_Do this_:
Return every line of the items below that contains the string "Choose".

[Dataset items]
========================

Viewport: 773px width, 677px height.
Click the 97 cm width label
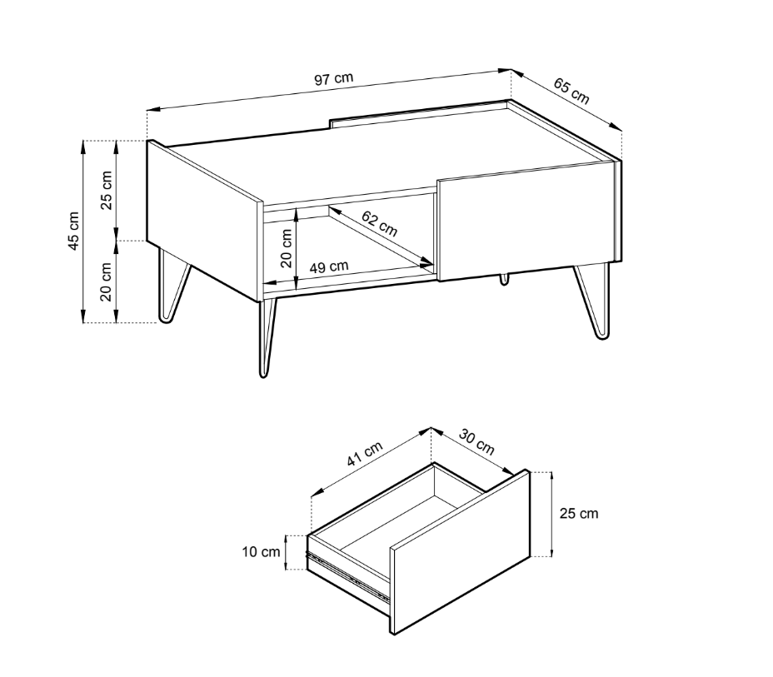(x=334, y=79)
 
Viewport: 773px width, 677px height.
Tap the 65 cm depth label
(x=571, y=91)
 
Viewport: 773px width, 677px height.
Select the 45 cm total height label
(x=73, y=231)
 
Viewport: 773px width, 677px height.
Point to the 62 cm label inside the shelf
(x=379, y=223)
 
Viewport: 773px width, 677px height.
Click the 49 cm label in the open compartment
(x=329, y=267)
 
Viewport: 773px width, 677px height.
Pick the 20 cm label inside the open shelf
(x=287, y=248)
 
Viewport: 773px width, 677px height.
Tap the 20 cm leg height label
(x=106, y=281)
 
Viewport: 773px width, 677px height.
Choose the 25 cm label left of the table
(x=106, y=190)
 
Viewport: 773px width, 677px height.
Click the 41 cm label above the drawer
(x=365, y=454)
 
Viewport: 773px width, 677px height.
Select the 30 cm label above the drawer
(x=476, y=441)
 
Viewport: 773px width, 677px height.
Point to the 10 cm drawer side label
(x=261, y=552)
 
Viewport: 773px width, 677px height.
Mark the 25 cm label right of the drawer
(x=579, y=514)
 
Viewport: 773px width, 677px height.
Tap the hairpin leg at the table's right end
(x=594, y=301)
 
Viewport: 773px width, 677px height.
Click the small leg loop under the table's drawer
(x=504, y=279)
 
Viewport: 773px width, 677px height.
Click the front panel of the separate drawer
(x=461, y=552)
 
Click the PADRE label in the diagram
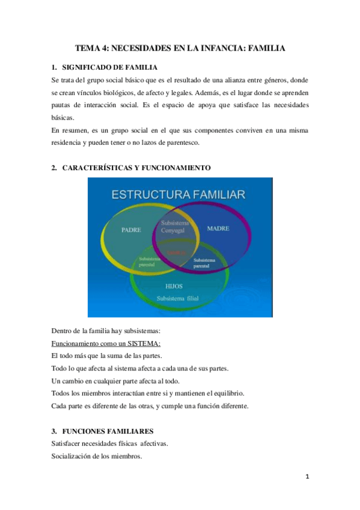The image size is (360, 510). pyautogui.click(x=131, y=229)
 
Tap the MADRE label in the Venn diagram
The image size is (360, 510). pyautogui.click(x=218, y=229)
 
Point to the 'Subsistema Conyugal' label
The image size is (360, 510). pyautogui.click(x=175, y=226)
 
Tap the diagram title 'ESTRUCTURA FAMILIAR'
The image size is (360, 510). pyautogui.click(x=178, y=194)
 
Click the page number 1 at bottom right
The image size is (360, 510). pyautogui.click(x=307, y=477)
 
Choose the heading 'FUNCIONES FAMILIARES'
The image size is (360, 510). pyautogui.click(x=108, y=431)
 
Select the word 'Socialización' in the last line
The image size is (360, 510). pyautogui.click(x=73, y=456)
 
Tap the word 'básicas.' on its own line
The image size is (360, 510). pyautogui.click(x=63, y=118)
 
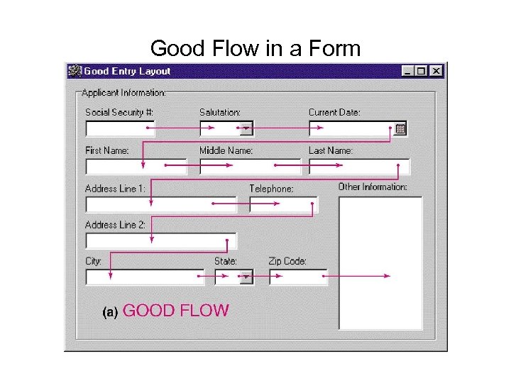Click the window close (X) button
[436, 71]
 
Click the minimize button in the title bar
[407, 71]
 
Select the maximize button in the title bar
[422, 71]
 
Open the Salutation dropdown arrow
[246, 129]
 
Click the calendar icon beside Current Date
[400, 129]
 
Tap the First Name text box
[136, 167]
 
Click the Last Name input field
[358, 167]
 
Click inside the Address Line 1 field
[160, 204]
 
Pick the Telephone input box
[283, 204]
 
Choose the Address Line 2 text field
[160, 240]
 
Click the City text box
[145, 277]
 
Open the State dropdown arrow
[246, 277]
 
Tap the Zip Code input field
[298, 277]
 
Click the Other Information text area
[380, 262]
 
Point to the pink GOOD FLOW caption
[176, 311]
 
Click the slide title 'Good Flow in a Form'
[256, 48]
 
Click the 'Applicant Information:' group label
[123, 93]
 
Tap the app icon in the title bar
[74, 71]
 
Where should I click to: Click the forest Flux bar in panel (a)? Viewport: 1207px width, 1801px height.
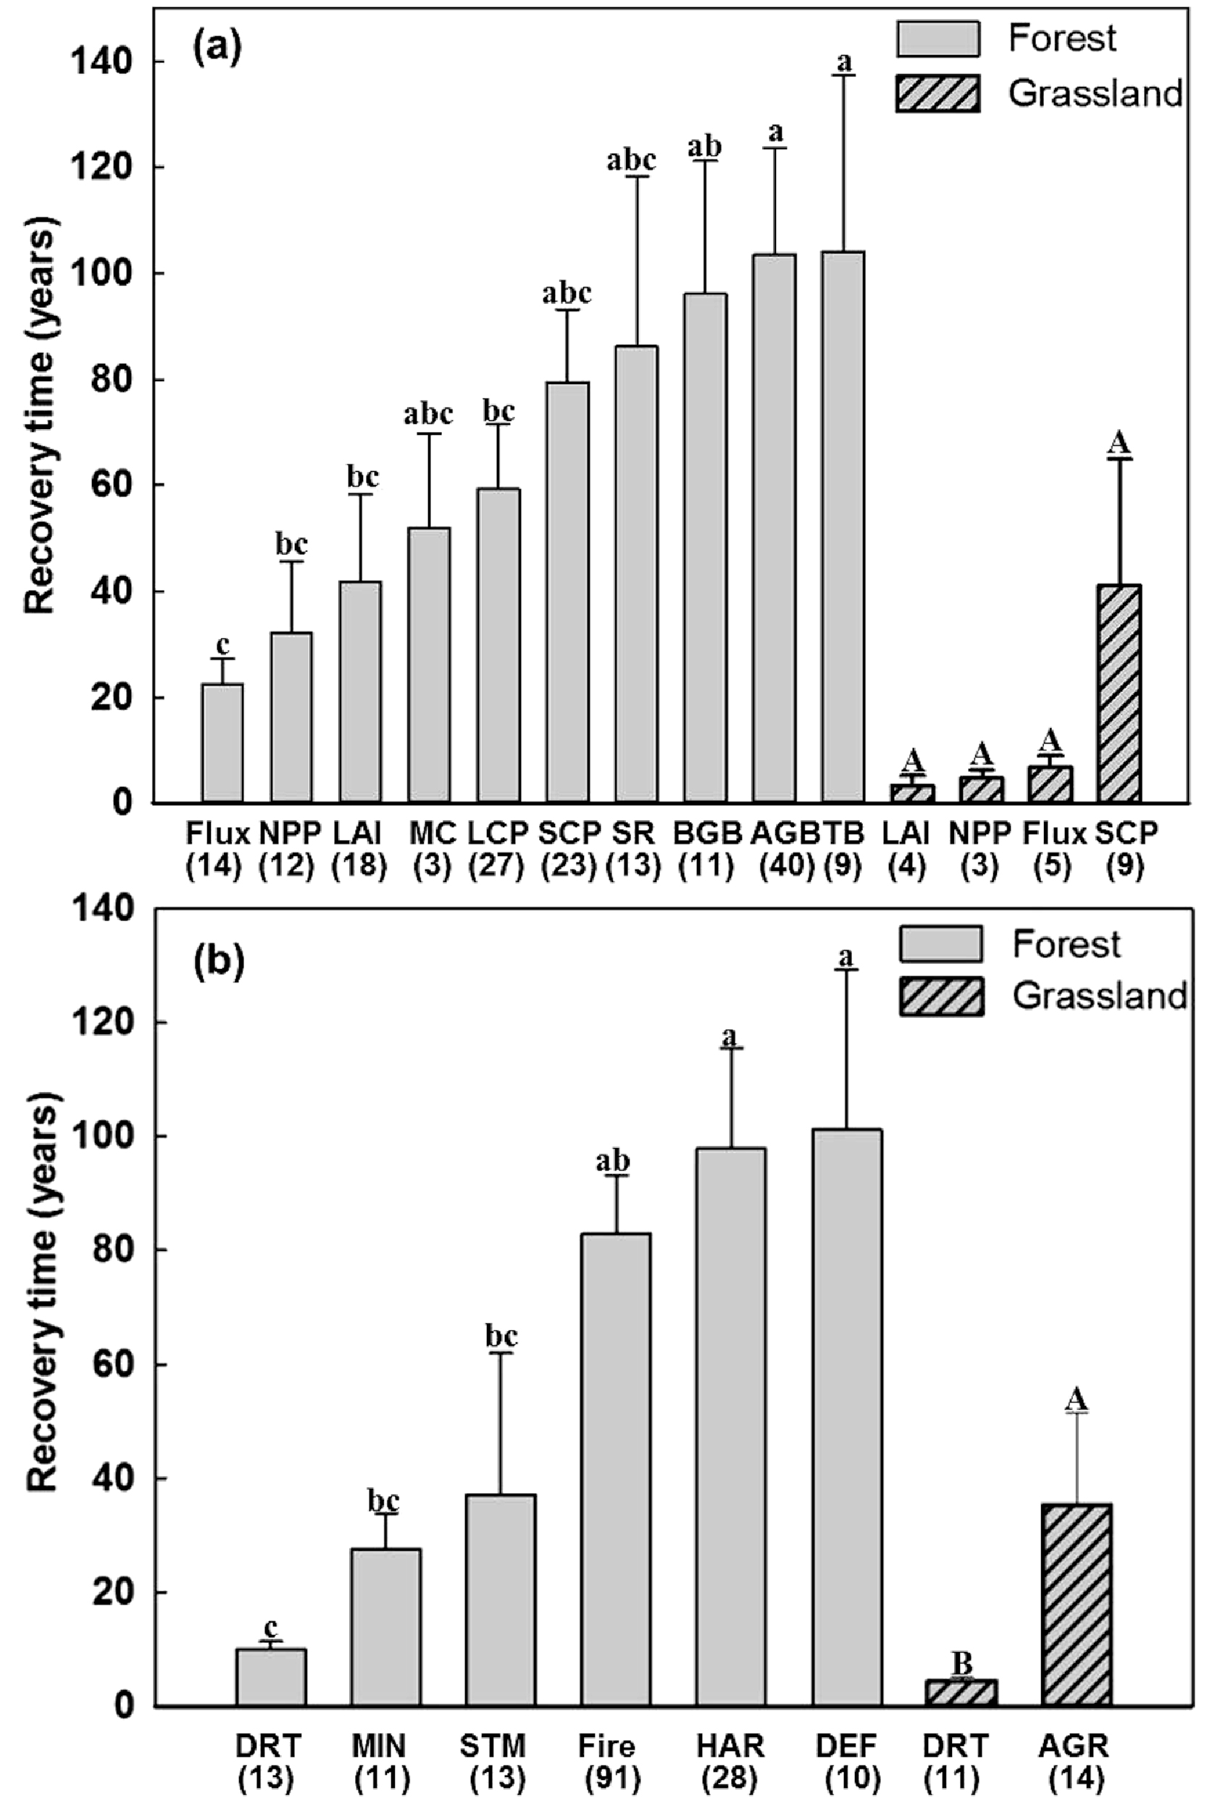point(222,742)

========================

_Solution to this exercise_:
Choose the 25 cm label left of the table
Choose the heading 'FUNCIONES FAMILIARES'
Choose the Address Line 2 text field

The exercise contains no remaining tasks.